7.2 KiB
CSCU9A5 Week 3
By the end of this week you should have the ability to:
- Explain the differences between static, stack, and heap storage allocation
- Describe the purpose of frames in a stack
- Explain why garbage collection is needed and describe an approach to carrying it out
- Describe what a template is in the context of code generation, and give simple examples
- Implement simple additions to the visitor pattern within a compiler
- Reflect on the value of where and when good commenting is needed
Runtime Organisation: Static Storage Allocation
Memory is basically like a very long list with each element having an address and a value.
If we have a variable that might change in size, and indirect representation is used - a pointer. This mean that the variable can occupy a fixed size space in memory because it just points to the address of where the data is really stored (usually in the heap).
Stack storage allocation
Stacks are last-in-first-out data structures: think of a stack of paper where you can only add or remove from the top. Stacks are an effective way to store local variables throughout the lifetime of a program.
Stack Storage Allocation:
- Variables are stored in frames; each frame contains the local variables for a routine
- Global variables are stored at the base of the stack
- Link data at the start of each frame contains:
- Static link (reference to the start of the frame of the routine containing the current one)
- Dynamic link (reference to the start of the frame for the previously active routine)
- Return address (reference to the code instruction to jump back to when the routine is finished)
- When a routine is called, a new frame is pushed onto the stack; when it returns, the frame is removed
- Arguments are placed on the stack immediately before a routine is called
- When a routine returns, its arguments and frame are replaced by a return value on the stack
Example of Routines and returns
let
var g: Integer;
func F(m: Integer, n: Integer): Integer ~
m * n
in
begin
getint(var g)
putint(F(g, g+1))
end
PUSH 1
LOADA 0[SB]
CALL getint
LOAD 0[SB]
LOAD 0[SB]
PUSH 1
CALL add
CALL(SB) F
CALL putint
POP
HALT
F:
LOAD -2[LB]
LOAD -1[LB]
CALL mult
RETURN(1) 2
Heap Storage Allocation and Garbage Collection
Heap storage allocation is another way to organise memory, and is good for indirect storage of variables.

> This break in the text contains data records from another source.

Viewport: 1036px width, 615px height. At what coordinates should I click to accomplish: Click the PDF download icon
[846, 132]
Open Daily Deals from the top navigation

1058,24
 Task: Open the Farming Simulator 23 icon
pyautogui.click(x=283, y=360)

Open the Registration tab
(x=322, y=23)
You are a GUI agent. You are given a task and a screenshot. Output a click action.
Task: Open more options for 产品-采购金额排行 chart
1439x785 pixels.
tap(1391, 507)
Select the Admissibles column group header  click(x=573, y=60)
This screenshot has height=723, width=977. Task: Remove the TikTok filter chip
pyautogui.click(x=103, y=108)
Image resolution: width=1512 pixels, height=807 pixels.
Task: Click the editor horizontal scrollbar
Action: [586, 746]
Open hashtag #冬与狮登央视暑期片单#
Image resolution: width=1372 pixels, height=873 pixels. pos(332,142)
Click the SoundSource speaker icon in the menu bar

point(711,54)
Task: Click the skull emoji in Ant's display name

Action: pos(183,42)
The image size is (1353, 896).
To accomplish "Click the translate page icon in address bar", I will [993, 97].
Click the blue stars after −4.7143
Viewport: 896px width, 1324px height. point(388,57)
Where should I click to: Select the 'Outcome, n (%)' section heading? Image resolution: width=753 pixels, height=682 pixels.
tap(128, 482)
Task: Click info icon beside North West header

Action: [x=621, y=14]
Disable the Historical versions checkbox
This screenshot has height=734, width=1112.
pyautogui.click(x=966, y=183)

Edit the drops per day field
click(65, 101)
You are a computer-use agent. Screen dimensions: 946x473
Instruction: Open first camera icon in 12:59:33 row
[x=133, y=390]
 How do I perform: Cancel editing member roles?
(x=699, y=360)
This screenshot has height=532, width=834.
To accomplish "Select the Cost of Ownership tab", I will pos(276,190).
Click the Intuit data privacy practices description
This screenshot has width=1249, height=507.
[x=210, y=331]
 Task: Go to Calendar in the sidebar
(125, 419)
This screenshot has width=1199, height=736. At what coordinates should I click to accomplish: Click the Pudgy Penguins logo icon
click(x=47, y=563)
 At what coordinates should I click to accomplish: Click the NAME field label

A heap variable is allocated by a special command called an allocator in Java. This is whenever you use the keyword new and in C it is malloc(). These return a pointer to the variable in the heap. They exist in memory until it is unallocated (via free() in C or automatically in Java).
Heap is placed in opposite to the stack:
[ Stack ] <-SB
[ a ]
[ b ]
[ ...... ] <-ST
[ ]
[ 8 ] <-HT
[ H ]
[ ]
[ Heap ] <-HB
Heap Storage Allocation:
- Heaps can indirectly store more complex data structures
- Heap variables are added to the heap when they are created
- They are either removed by explicit deallocation, or automatically by a garbage collector
- Gaps appear in the heap over time; these can be managed by:
- Trying to match new variables to the closest size of available gap
- Merging gaps when variables are deallocated
- Compacting the heap periodically
- Garbage is when a variable is inaccessible, because no pointers to it remain in the program
- Explicit deallocation can lead to garbage or dangling pointers
- Automatic deallocation runs periodically, deallocating inaccessible variables
- Instances variables for objects have a pointer to a class object that defines what methods are applicable to them
Code Generation: Code Selection
Code Selection is the process of choosing the specific machine code instructions that are needed to represent a high high-level code structure. Code Templates are used for this purpose, though it is complicated by dealing with special cases.
Storage Allocation is the process of deciding the addresses for each variable in the program. This is why we have spent some time discussing stack and heap memory.
We have parsed the program to an AST and applied contextual analysis to that AST to ensure that all the types are valid! We are now ready to generate the target code for our program.
n := n + 1
LOAD n
LOAD 1
ADD
STORE n
Adding one to a variable is very common thing to do. We can instead use this instruction
LOAD n
SUCC
STORE n
SUCC, means successor instruction to increase the value on the top of the stack by one. This uses 3 instructions instead of 4, meaning it is around 25% faster.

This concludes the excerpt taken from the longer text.